Our minds gravitate toward next year as we plant the first crop for 2016: garlic. We have been taking notes all year about what vegetable varieties did well, what our CSA members like to eat, how much we should grow of each crop and when it should be started or transplanted. Already our crop plan for next year is taking shape. The feedback we have received through our online CSA questionnaire has been very valuable. Among several changes for next season will be our new Fall/Winter CSA offering. Stay tuned for more details on that.

We will be taking CSA sign-ups for the 2016 Main Season starting in January. Mark you calendars!

For those of you who have vacation credit we will be mailing vouchers that you can use at our market stand, or toward a CSA share next season.

In your final boxes of the season: Pie Pumpkins, Carrots, Leeks, Cabbage, Broccoli, Escarole, Mini Lettuce Heads, Greens, and Red Onions.

* **Recorded information**:
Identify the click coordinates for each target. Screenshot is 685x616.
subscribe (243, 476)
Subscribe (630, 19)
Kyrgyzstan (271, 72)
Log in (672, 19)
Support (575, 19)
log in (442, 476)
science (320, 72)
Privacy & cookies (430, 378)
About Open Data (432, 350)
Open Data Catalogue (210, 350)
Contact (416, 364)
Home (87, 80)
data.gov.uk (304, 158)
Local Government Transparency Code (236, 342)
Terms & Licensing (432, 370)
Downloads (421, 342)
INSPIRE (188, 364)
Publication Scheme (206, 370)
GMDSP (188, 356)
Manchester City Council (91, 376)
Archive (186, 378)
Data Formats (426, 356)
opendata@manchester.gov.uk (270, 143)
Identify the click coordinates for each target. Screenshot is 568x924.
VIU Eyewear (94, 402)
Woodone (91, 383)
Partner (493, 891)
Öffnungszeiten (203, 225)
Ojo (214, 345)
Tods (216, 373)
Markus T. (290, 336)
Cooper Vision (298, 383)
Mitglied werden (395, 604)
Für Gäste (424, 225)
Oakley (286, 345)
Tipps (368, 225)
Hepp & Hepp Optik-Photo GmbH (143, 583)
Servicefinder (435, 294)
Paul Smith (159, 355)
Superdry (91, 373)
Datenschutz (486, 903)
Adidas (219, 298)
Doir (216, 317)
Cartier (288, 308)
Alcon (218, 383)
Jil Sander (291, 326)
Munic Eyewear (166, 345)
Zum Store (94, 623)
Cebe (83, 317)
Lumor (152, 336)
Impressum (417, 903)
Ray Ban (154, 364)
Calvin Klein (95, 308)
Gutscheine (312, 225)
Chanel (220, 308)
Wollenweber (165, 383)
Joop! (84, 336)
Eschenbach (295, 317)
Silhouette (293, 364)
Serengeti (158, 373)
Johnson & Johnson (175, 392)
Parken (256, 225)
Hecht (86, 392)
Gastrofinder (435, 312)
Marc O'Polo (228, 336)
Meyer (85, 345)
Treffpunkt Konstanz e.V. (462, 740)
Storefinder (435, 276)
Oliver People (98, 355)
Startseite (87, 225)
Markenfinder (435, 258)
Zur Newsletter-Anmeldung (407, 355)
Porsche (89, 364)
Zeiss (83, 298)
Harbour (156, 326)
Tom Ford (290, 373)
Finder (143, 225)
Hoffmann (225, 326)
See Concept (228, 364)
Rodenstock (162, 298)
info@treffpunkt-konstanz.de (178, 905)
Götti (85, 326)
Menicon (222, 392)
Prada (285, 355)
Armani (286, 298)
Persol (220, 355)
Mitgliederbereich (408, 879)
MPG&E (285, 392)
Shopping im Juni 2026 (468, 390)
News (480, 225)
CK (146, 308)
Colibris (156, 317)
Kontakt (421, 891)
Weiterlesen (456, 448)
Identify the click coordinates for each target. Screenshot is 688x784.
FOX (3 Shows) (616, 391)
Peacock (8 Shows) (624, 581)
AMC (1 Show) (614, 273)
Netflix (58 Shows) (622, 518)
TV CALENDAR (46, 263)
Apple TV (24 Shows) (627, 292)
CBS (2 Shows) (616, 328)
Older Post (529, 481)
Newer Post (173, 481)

* **To be done**:
Return the part of the farm newsletter starting with "Our minds gravitate" and going on through "share next season.", copied word for word.

* **Result below**:
Our minds gravitate toward next year as we plant the first crop for 2016: garlic. We have been taking notes all year about what vegetable varieties did well, what our CSA members like to eat, how much we should grow of each crop and when it should be started or transplanted. Already our crop plan for next year is taking shape. The feedback we have received through our online CSA questionnaire has been very valuable. Among several changes for next season will be our new Fall/Winter CSA offering. Stay tuned for more details on that.

We will be taking CSA sign-ups for the 2016 Main Season starting in January. Mark you calendars!

For those of you who have vacation credit we will be mailing vouchers that you can use at our market stand, or toward a CSA share next season.